## TEXT SECTION
Now let’s turn over to chapter 11, and we’ll read verse 14 through verse 19 of the 11th chapter of the apocalypse. John writes in verse 14, “The second woe is past; and, behold, the third woe cometh quickly. And the seventh angel sounded; and there were great voices in heaven, saying, The kingdom of this world, The World Kingdom, of our Lord and His Messiah has come; and he shall reign for ever and ever.” Now, I translated that verse as I was going along, translating it from my mind in case it doesn’t agree with either the Authorized Version, it doesn’t, or with your New American Standard Bible or your New International Version.
Well, I’m sorry you have an incomplete translation. I’ve just given to you how it should be rendered. Aren’t you happy over that? [Laughter] Actually, I started off reading one and then I realized I better translate it as it really is. “The World Kingdom of our Lord and of his Messiah has come to be, and he shall reign for ever and ever.” And the “he,” incidentally, is a reference to the Father. Now, the Father reigns through the Son, and so together they carry on the Messianic ministry. The 16th verse reads,
“And the four and twenty elders, which sat before God on their thrones, fell upon their faces, and worshipped God, Saying, We give thanks, O Lord God Almighty, which art, and wast,” (now if you have an Authorized Version, you’ll also have “and art to come,” but that was clearly an addition made by scribes. Since the expression has occurred a couple of times previously, thinking that the manuscript they were copying surely must have had that edited. But it’s not genuine, it seems, and one of the reasons why you might know that is that these verses are written from a proleptic standpoint. In other words, they are written from the standpoint of the King having come. And so it is unlikely that the “art to come” is genuine. He continues) “because thou hast taken thy great power, and hast begun to reign. And the nations were angry, and thy wrath is come, and the time of the dead, that they should be judged, and that thou shouldest give reward unto thy servants, the prophets, and to the saints and them that fear thy name, small and great, and shouldest destroy them which destroy the earth. And the temple of God was opened in heaven, and there was seen in his temple the ark of his testament:” (or “covenant”) “and there were lightnings, and voices, and thunderings, and an earthquake, and great hail.”
May the Lord bless this reading of his word, and let’s bow together in a moment of prayer.

## DATA SECTION

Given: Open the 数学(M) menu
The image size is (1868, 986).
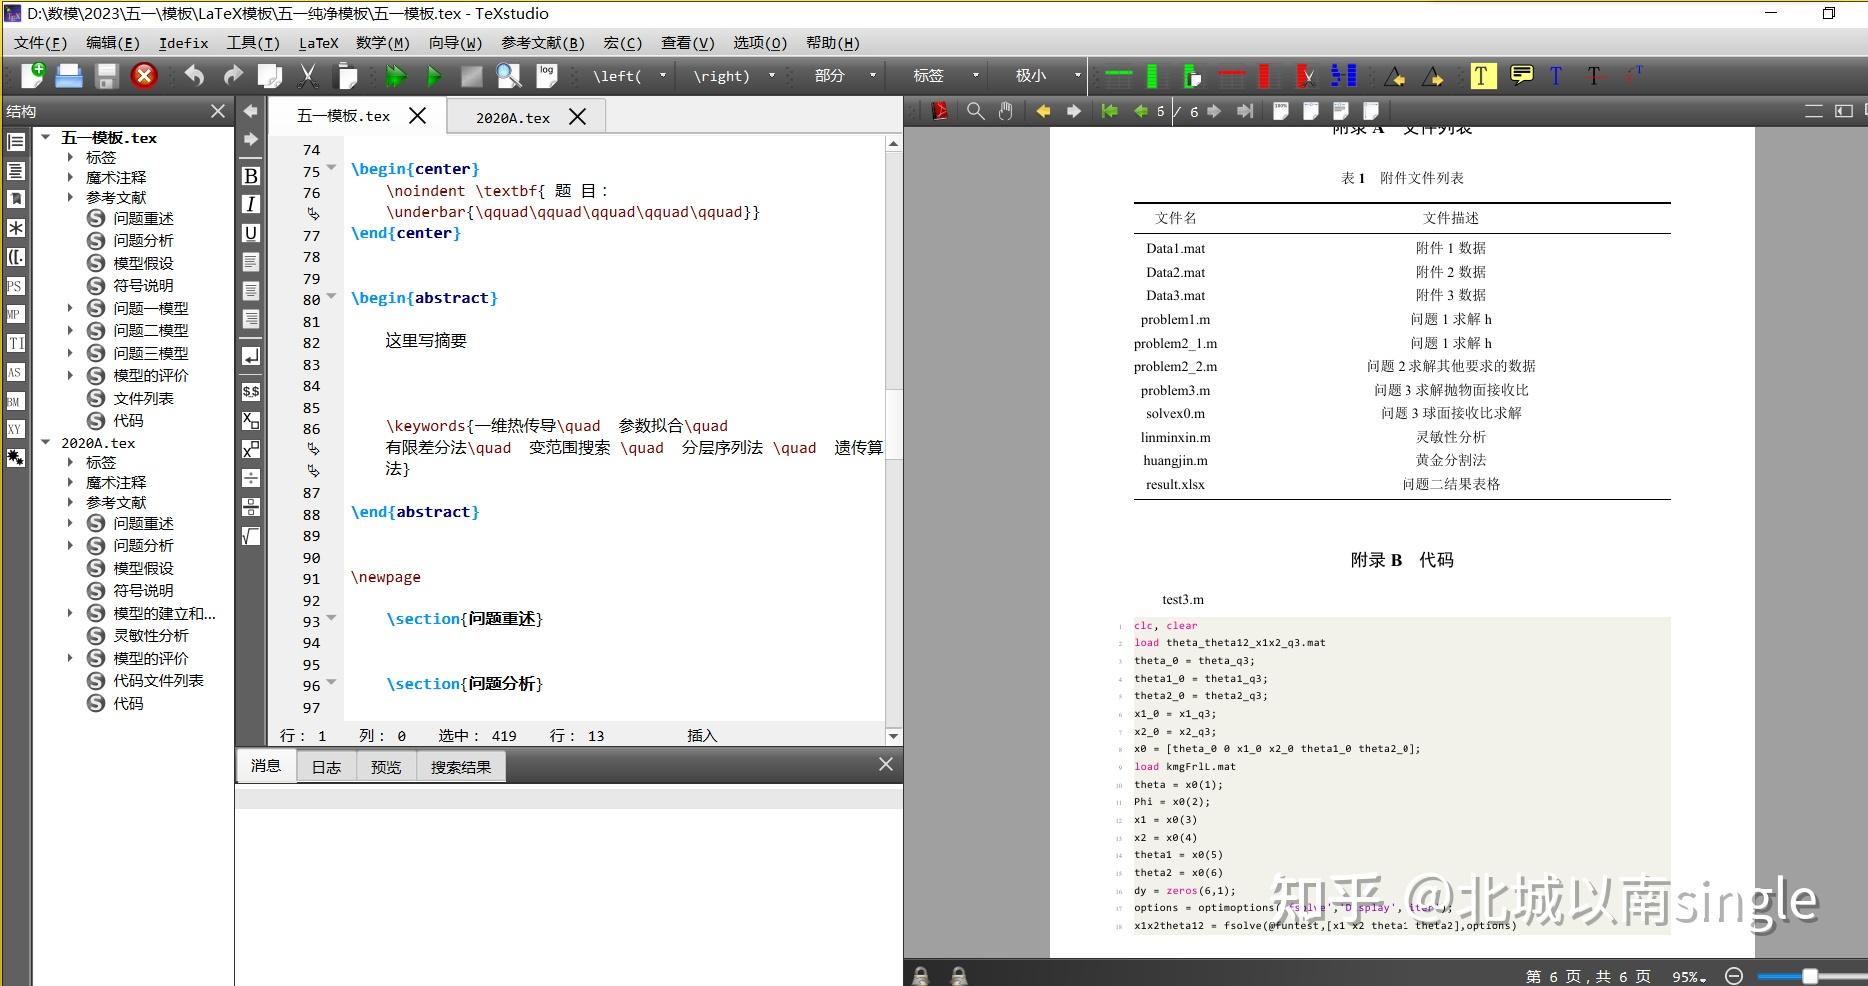Looking at the screenshot, I should (x=382, y=43).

## WRITTEN EXERCISE A
In the sermon excerpt, who does the speaker say the "he" in "he shall reign for ever and ever" refers to?
## WRITTEN EXERCISE B
Reproduce the stretch of the sermon excerpt from "Now let’s turn" through "New International Version.".

## WRITTEN SOLUTION A
The Father.

## WRITTEN SOLUTION B
Now let’s turn over to chapter 11, and we’ll read verse 14 through verse 19 of the 11th chapter of the apocalypse. John writes in verse 14, “The second woe is past; and, behold, the third woe cometh quickly. And the seventh angel sounded; and there were great voices in heaven, saying, The kingdom of this world, The World Kingdom, of our Lord and His Messiah has come; and he shall reign for ever and ever.” Now, I translated that verse as I was going along, translating it from my mind in case it doesn’t agree with either the Authorized Version, it doesn’t, or with your New American Standard Bible or your New International Version.